练习目标 -
逐字摘录下面这篇关于氢气改善心肌缺血再灌注损伤的文字，从标题到结尾一字不改地照录全文。

文本片段 -
——
氢气通过提高PGC-1α的表达保护线粒体功能改善心肌缺血再灌注损伤

目的:探讨氢气（H2）通过提高过氧化物酶体增殖物激活受体γ共激活剂1α（PGC-1α）的表达保护线粒体功能改善心肌缺血再灌注损伤。心肌梗死（MI）是由于严重和持续的心肌缺血引起的不可逆心肌细胞损伤,通常由于心脏冠状动脉粥样斑块破裂或侵蚀而发生,从而引发冠状动脉内血栓形成引起闭塞。MI进一步引起心力衰竭是导致患者死亡的主要原因。从MI中挽救缺血心肌的唯一方法是及时再灌注治疗。然而,心肌再灌注的同时也会加重心肌损伤,这种现象称为心肌缺血再灌注损伤（MIRI）。拟研究H2的应用以依赖于PGC-1α的方式减轻心肌细胞凋亡,改善心肌炎症反应和氧化应激,激活线粒体融合并抑制线粒体分裂来减轻MIRI。 方法:通过蛋白免疫印迹法（Western Blot）检测凋亡标志物（Bax、Cleaved Caspase-3、Bcl2）、炎症因子（IL-1β、TNF-α）、线粒体裂变（DRP1、MFF）和线粒体融合（MFN1、MFN2、OPA1）相关蛋白的表达水平。HE染色观察H2对缺血再灌注（I/R）损伤心肌组织结构的影响。透射电子显微镜（TEM）下观察心肌组织I/R损伤后线粒体结构的改变。实时荧光定量PCR（q PCR）检测I/R损伤以及I/R损伤经H2治疗后大鼠心肌组织PGC-1α的表达。TUNEL测定法观察H9C2细胞的死亡率,CCK8法测定细胞活力。流式细胞术测定（ROS）反应H9C2细胞氧化应激水平。免疫荧光法检测促凋亡因子细胞色素C（Cyt-c）释放水平。
——
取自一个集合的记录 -

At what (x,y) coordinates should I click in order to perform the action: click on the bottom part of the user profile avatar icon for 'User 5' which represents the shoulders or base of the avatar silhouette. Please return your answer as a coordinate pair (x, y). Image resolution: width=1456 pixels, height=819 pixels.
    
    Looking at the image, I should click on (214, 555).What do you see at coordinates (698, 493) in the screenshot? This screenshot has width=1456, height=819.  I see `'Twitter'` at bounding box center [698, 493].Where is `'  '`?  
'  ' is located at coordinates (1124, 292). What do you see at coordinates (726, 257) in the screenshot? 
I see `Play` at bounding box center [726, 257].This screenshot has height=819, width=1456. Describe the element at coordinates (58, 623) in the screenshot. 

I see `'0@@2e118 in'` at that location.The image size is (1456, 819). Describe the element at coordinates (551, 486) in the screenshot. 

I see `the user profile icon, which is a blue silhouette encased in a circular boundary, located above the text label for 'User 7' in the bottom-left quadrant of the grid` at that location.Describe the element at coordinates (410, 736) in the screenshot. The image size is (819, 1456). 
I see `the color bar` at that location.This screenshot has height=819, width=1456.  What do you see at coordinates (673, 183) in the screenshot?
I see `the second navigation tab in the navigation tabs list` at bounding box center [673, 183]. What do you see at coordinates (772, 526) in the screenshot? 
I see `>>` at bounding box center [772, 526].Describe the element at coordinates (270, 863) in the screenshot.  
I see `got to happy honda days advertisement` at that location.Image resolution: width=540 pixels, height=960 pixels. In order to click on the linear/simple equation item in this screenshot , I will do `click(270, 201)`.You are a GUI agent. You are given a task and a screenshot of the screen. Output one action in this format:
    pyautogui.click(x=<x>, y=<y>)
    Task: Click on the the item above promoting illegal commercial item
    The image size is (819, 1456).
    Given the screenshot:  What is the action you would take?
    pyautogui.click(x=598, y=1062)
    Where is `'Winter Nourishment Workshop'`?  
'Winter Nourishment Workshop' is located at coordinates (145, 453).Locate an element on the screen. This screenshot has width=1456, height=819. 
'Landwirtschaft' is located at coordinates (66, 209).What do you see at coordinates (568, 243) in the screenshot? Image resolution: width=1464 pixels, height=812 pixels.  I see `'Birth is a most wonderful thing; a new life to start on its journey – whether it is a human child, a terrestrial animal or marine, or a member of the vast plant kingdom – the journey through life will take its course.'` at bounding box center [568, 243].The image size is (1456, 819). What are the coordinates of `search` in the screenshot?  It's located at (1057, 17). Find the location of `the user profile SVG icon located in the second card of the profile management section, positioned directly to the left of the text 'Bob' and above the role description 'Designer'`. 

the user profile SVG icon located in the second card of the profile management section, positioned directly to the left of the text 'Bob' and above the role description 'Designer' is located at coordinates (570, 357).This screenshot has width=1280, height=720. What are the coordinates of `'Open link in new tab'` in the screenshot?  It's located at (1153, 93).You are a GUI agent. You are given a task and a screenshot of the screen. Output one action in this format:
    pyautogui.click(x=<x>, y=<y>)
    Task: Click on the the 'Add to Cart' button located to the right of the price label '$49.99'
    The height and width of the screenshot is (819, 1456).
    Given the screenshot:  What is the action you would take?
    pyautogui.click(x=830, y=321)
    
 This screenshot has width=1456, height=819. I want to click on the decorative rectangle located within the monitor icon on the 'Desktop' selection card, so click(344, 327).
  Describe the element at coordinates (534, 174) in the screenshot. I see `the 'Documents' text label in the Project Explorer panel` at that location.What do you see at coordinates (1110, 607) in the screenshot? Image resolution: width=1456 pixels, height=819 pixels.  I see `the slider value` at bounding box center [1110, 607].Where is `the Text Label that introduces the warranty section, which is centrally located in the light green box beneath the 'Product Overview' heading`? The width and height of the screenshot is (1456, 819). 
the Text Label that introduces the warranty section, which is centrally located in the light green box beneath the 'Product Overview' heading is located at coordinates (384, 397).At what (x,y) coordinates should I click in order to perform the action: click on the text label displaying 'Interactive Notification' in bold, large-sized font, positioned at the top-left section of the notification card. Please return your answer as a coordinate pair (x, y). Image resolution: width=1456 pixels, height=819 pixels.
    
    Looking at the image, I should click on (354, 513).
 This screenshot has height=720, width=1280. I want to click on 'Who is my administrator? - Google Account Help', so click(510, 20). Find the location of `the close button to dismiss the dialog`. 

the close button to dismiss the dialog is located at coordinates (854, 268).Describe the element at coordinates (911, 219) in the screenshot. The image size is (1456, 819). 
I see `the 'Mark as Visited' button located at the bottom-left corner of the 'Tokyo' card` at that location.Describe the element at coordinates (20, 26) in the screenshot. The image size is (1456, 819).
——
答案如下 -
氢气通过提高PGC-1α的表达保护线粒体功能改善心肌缺血再灌注损伤

目的:探讨氢气（H2）通过提高过氧化物酶体增殖物激活受体γ共激活剂1α（PGC-1α）的表达保护线粒体功能改善心肌缺血再灌注损伤。心肌梗死（MI）是由于严重和持续的心肌缺血引起的不可逆心肌细胞损伤,通常由于心脏冠状动脉粥样斑块破裂或侵蚀而发生,从而引发冠状动脉内血栓形成引起闭塞。MI进一步引起心力衰竭是导致患者死亡的主要原因。从MI中挽救缺血心肌的唯一方法是及时再灌注治疗。然而,心肌再灌注的同时也会加重心肌损伤,这种现象称为心肌缺血再灌注损伤（MIRI）。拟研究H2的应用以依赖于PGC-1α的方式减轻心肌细胞凋亡,改善心肌炎症反应和氧化应激,激活线粒体融合并抑制线粒体分裂来减轻MIRI。 方法:通过蛋白免疫印迹法（Western Blot）检测凋亡标志物（Bax、Cleaved Caspase-3、Bcl2）、炎症因子（IL-1β、TNF-α）、线粒体裂变（DRP1、MFF）和线粒体融合（MFN1、MFN2、OPA1）相关蛋白的表达水平。HE染色观察H2对缺血再灌注（I/R）损伤心肌组织结构的影响。透射电子显微镜（TEM）下观察心肌组织I/R损伤后线粒体结构的改变。实时荧光定量PCR（q PCR）检测I/R损伤以及I/R损伤经H2治疗后大鼠心肌组织PGC-1α的表达。TUNEL测定法观察H9C2细胞的死亡率,CCK8法测定细胞活力。流式细胞术测定（ROS）反应H9C2细胞氧化应激水平。免疫荧光法检测促凋亡因子细胞色素C（Cyt-c）释放水平。